L’indagine per bancarotta sui De Laurentiis e il caso Caprile
Dopo due anni, il Napoli ha ceduto Caprile al Cagliari per otto milioni, con una plusvalenza di circa 6 milioni. Secondo gli inquirenti questa plusvalenza sarebbe riconducibile a un percorso di valorizzazione sportiva che avrebbe potuto porre in essere il Bari. Sul fronte dell’accusa di bancarotta fraudolenta, secondo chi indaga il valore di 2,2 milioni per Caprile non risponderebbe al valore effettivo dell’asset e quindi si ipotizza che la mancata plusvalenza maturata dal Bari avrebbe causato un danno al patrimonio societario. L’inchiesta ha portato a delle perquisizioni nelle sedi delle due società da parte della Guardia di finanza.

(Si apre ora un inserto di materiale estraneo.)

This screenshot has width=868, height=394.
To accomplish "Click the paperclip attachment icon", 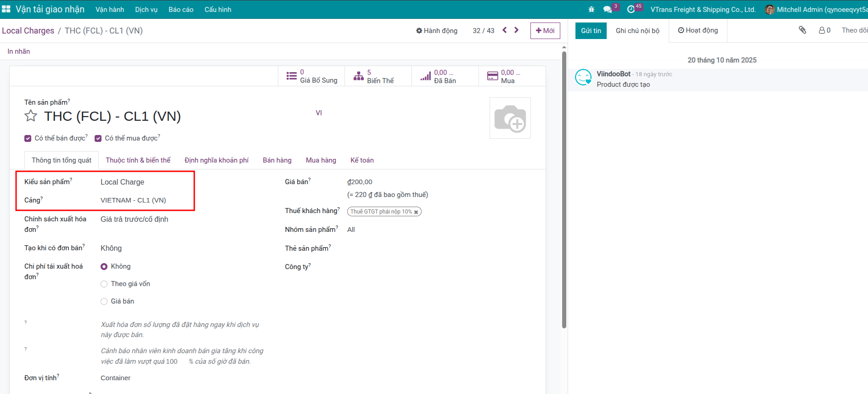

Luigi è amministratore unico della SSC Bari, mentre Aurelio è presidente del cda del Napoli e legale rappresentante della Filmauro: sono indagati per i reati di false comunicazioni sociali e bancarotta fraudolenta. Il provvedimento nasce dopo gli approfondimenti sui bilanci, sulle note integrative e sulle relazioni sulla gestione della società pugliese. Ciò che è emerso è che il Bari, in perdita di circa 30 milioni nel periodo 2019-2025, è una società che “risulta gravata da rilevante deficit patrimoniale e da consistente esposizione debitoria, in assenza di un concreto piano di riequilibrio”.